→ Exercise
Which of the lines in the data below contain the string "computer"? Copy each of them.

** Data records follows **

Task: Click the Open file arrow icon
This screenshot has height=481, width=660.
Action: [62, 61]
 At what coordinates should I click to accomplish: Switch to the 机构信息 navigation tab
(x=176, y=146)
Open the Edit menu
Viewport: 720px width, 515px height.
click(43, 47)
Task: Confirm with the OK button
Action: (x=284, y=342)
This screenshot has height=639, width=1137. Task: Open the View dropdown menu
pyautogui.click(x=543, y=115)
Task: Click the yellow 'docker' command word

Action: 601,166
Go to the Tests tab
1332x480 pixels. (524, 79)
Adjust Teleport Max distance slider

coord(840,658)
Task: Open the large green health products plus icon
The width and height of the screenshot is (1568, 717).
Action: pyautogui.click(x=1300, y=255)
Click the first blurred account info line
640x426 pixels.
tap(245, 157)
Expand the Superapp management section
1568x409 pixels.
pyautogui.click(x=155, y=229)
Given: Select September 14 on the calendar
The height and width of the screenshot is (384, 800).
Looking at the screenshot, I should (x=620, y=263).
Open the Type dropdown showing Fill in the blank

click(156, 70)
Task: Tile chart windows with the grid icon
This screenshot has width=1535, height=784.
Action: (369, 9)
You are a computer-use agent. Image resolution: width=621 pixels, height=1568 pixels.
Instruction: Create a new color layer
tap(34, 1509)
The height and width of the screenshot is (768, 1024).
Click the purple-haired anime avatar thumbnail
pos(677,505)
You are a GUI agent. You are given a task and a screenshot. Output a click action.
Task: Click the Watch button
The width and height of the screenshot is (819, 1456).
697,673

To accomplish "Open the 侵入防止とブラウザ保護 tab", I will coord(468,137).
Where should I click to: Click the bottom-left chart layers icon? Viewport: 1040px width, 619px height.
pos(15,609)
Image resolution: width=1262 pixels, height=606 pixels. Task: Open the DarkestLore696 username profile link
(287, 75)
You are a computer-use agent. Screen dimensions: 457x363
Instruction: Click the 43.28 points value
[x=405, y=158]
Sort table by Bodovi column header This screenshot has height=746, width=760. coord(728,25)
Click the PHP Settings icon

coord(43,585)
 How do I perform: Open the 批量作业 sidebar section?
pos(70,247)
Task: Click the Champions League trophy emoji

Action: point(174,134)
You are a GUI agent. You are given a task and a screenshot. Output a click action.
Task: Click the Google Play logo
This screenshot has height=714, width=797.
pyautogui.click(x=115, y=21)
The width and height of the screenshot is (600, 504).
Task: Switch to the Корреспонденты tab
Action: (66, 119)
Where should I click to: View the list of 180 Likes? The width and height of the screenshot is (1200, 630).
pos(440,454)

** End of Data records **

→ Response box
You are a computer-use agent. Image resolution: width=621 pixels, height=1568 pixels.
You are a computer-use agent. Screen dimensions: 457x363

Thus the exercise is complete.